While oil and gas consumption is forecast to grow by 25% between 2015 and 2035, the growth rate has halved, with a further drag from decreasing energy intensity. Significant US unconventional capacity continues to be brought on stream at unit costs far lower than those achieved pre-2014, while new renewable energy capacity is being added at pace, with spectacular improvements in cost efficiency. These are long-term pressures that are likely to carry on squeezing E&P firms, despite recent oil price increases.
As operators consider how to achieve further reductions in UOC, here are five sources of long-term value that every leadership team should be tackling in earnest.
Zero-based asset costs. The pursuit of engineering excellence has driven cost and complexity into processes, activities, and equipment. Meanwhile, as portfolios have shifted through acquisitions and divestments, differences in breakeven UOC have become more visible and, in many cases, these costs are no longer sustainable, especially with the lower oil price of recent years.
There is an opportunity to reduce waste by differentiating processes and standards, tailoring them to the economic needs of individual assets or asset classes. Leading players recognize that they need to go much further than differentiated maintenance strategies, looking in detail at individual activities and standards across the business.

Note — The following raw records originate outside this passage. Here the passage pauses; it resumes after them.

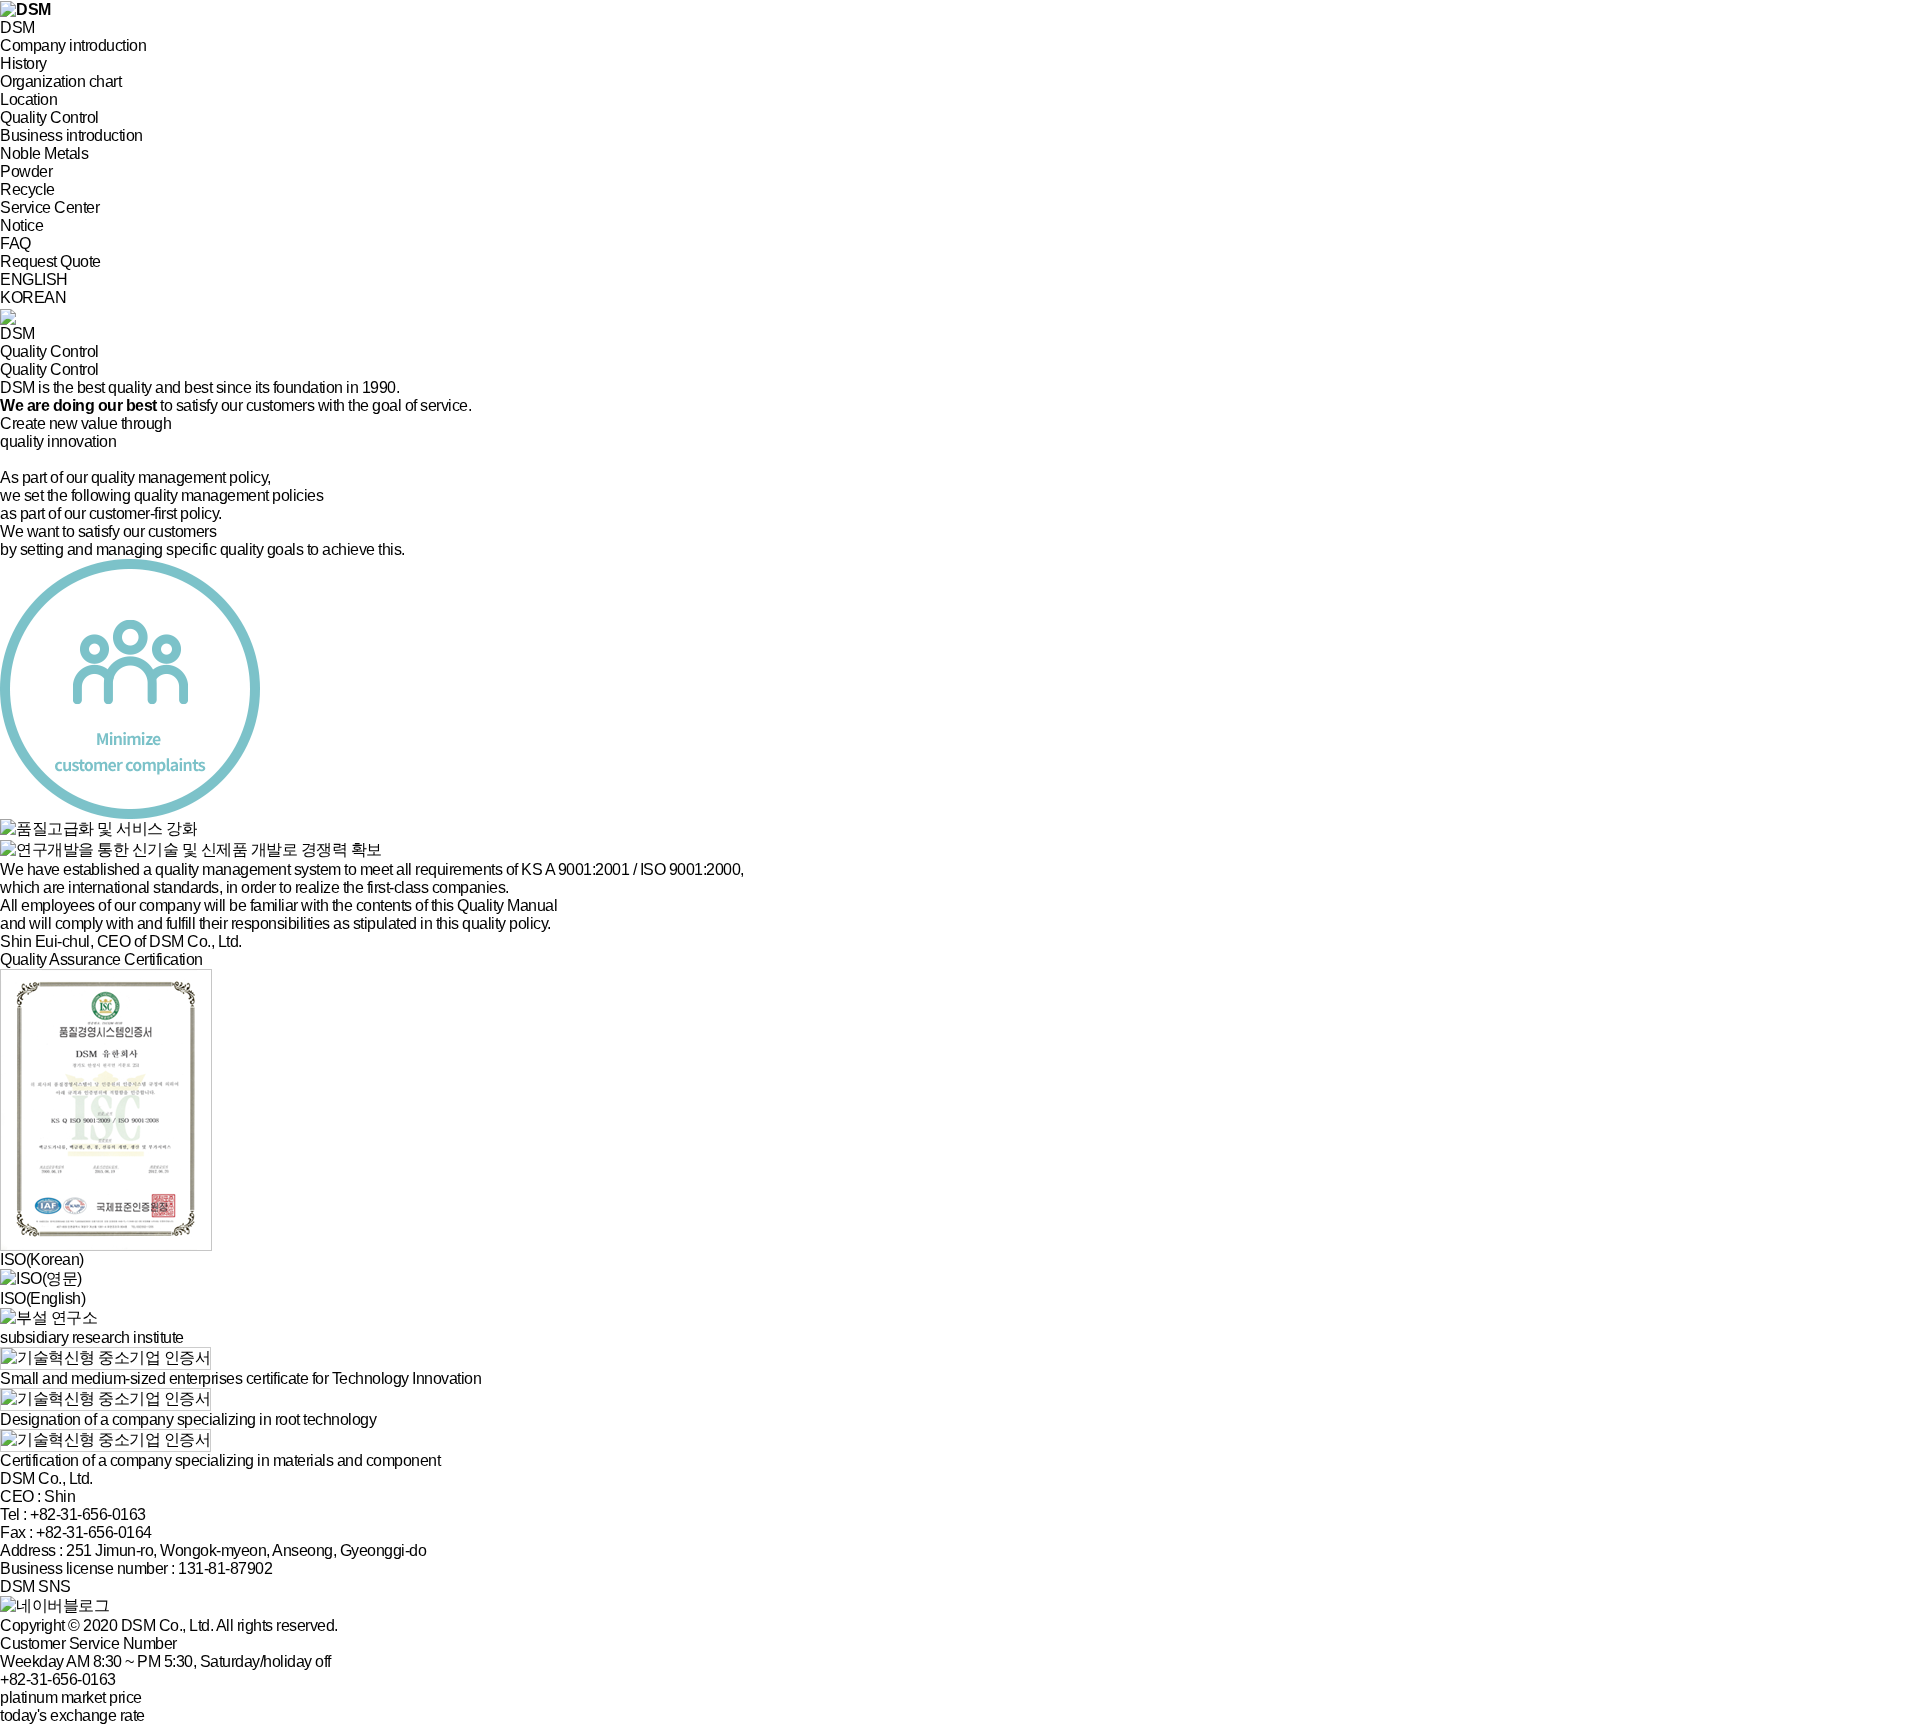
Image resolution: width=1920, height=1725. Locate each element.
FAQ (15, 243)
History (23, 63)
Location (28, 99)
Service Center (49, 207)
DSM (17, 27)
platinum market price (71, 1697)
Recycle (27, 189)
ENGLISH (34, 279)
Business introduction (71, 135)
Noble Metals (44, 153)
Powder (26, 171)
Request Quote (50, 261)
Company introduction (73, 45)
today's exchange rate (72, 1715)
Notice (21, 225)
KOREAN (33, 297)
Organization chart (60, 81)
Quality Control (49, 117)
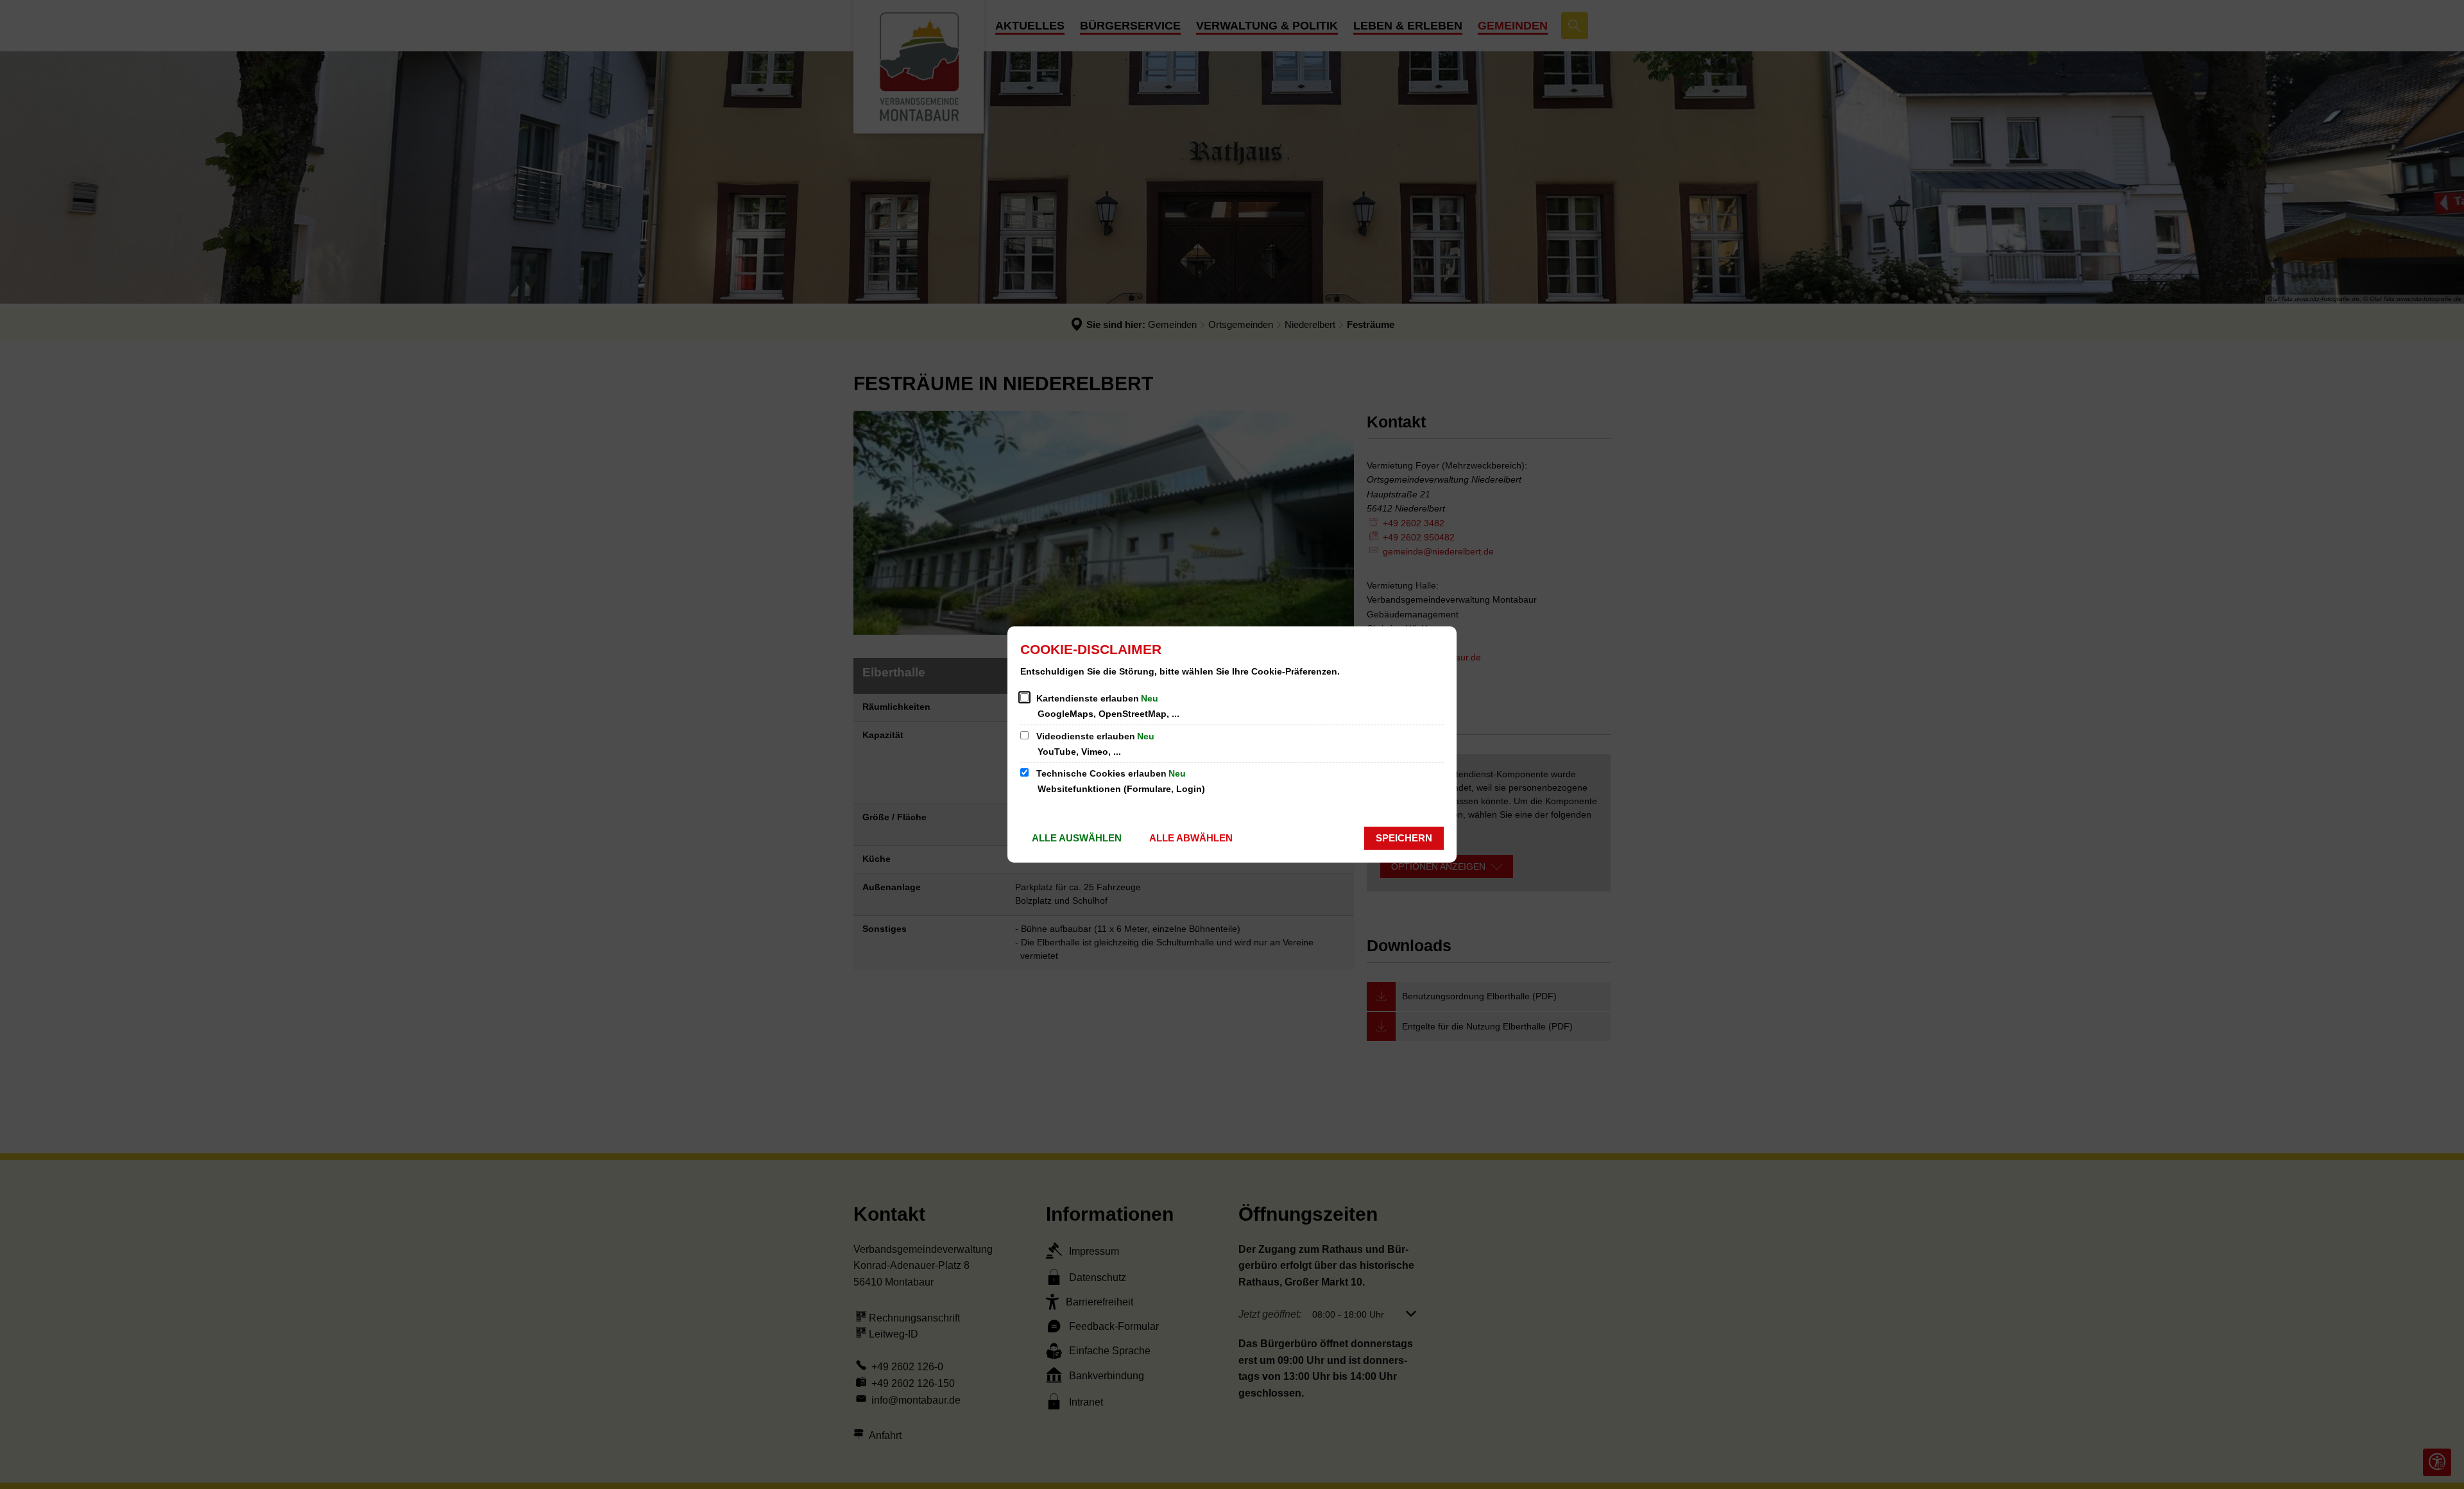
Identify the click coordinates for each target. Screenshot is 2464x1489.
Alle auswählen (1077, 837)
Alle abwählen (1191, 837)
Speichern (1404, 837)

By adopting an approach that starts with a “zero base” and adds back only those activities that truly drive value for an individual asset, operators can significantly reduce costs. One major reviewed in detail the process for assigning resources and costs to individual projects across field development and drilling projects and reduced costs by 25% across assets.
Value-based prioritization. Since the downturn, organizations are having to do “more with less,” with some having reduced headcount by up to 30 to 50%. Gold-plated engineering solutions and low-impact maintenance interventions are no longer feasible in the new economic reality. Yet in many organizations, day-to-day prioritization decisions still rely on traditional engineering-led methods or simplistic “rules of thumb.”